HS2 to continue de-vegetation work in Steeple Claydon after minister comments

Steeple Claydon anti-HS2 protesters
Steeple Claydon anti-HS2 protesters

Enabling works for the HS2 rail project are set to begin again on the outskirts of the village of Steeple Claydon.

This paper has followed the long history of protests by villagers against the works, most notably by campaign group 'Anti-HS2 SOC (Save Our Countryside)' which culminated in direct action in April and May this year that led to HS2 workers leaving the site.

A protest at Calvert Green in February 2019

A protest at Calvert Green in February 2019

However, last week in Parliament, MP for Aylesbury David Lidington asked the Transport Secretary Grant Shapps regarding HS2:

“Will the Secretary of State now accept that those works are prejudicial to the outcome of the review that he has established and order that they cease?"

Grant Shapps responded:

“On the enabling works, we are in a position where I have to make a go/no-go decision in December. I know that this will not a delight my right hon. Friend, but it seemed to me that if we did not continue to make preparatory works, I would not even be in the position to make a go/no-go decision.

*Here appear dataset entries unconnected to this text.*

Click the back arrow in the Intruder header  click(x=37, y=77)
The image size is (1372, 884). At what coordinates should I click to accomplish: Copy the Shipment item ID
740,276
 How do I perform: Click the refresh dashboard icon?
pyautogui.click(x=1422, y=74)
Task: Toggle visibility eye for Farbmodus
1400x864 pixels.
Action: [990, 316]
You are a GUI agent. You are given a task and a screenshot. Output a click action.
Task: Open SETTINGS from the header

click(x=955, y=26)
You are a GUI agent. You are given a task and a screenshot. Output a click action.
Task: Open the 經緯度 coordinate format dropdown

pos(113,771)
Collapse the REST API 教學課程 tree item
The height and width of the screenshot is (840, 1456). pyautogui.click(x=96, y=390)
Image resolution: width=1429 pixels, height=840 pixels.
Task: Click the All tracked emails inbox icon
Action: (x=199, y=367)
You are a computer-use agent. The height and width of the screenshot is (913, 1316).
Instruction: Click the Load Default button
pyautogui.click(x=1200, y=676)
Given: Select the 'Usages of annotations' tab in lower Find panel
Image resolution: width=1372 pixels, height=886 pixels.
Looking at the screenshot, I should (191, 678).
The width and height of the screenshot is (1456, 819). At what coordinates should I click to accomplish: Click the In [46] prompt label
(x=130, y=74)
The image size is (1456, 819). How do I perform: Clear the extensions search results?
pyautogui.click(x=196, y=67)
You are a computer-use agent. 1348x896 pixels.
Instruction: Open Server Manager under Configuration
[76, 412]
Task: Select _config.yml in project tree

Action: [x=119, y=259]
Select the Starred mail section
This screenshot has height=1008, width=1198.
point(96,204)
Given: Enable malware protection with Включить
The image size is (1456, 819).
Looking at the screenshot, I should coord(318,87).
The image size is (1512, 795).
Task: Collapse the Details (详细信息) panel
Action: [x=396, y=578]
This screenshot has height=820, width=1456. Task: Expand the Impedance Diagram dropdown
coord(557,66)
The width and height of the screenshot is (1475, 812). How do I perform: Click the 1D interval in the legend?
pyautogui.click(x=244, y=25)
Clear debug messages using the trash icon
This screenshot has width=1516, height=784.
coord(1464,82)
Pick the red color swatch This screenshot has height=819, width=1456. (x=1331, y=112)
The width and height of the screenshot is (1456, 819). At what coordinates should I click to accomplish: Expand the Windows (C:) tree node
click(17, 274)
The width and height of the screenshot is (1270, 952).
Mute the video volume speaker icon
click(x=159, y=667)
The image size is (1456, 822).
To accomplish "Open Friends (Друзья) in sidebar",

I am sorry to disappoint my right hon. Friend, but that is the current position.”

Frank Mahon leads the protesters in Calvert Green

Frank Mahon leads the protesters in Calvert Green

This led to communication from HS2 to local authorities the very next day, informing them that enabling works are set to go ahead.

County Councillor Charlie Clare said:

“They have been told to keep going with any work they can, so they plan to do the de-veg, and we are talking about removing everything by the end of the year.

“It's 500 acres, and the point of the work is to make it uninhabitable so that future wildlife that causes delays doesn't return. It's not just moving stuff that's in the way, it's taking huge sites and making them sterile.”

Leader of Aylesbury Vale District Council (AVDC), Angela MacPherson, struck a similarly frustrated tone:

“They're pressing ahead before they've undertaken the review and despite the notice to proceed not being granted and I think that is what's grinding all of our gears. This countryside and vegetation can't be magic'd back. It's hundreds of years of ecology that's being ripped up and it's mind boggling in the light of the review and a huge question mark over the project that they're carrying on."

Regarding next steps, Councillor Charlie Clare confirmed that there would be another demonstration in Calvert Green on 18 September at 6pm. He said:

“We're going to have another demonstration and everyone should come and make their feelings known. In the meantime, people should write directly to Grant Shapps and make him aware of the issue and he should think about it just on account of the sheer weight of emails.”

We asked Steeple Claydon parish councillor and member of Anti-HS2 SOC (Save Our Countryside) Frank Mahon, about his plans. After telling us he had just returned from checking on activity at the site, he said:

“I'm here protecting the wildlife as requested by the villagers who are my constituents as a councillor.”

HS2 are building 345 miles of new high-speed track which will connect the city centres of London, Birmingham, Manchester, and Leeds.

In March this year, ministers delayed signing off on the first half of spending for HS2, which runs from London to The Midlands, until December due to concerns over spiralling costs.

Though the cost was initially projected to be £32.7bn in 2010, the Government now estimates it to be £80bn.

It was revealed last week that the timelines have also been pushed back, with phase one from London to Birmingham now set to finish as late as 2031. The original date was 2026.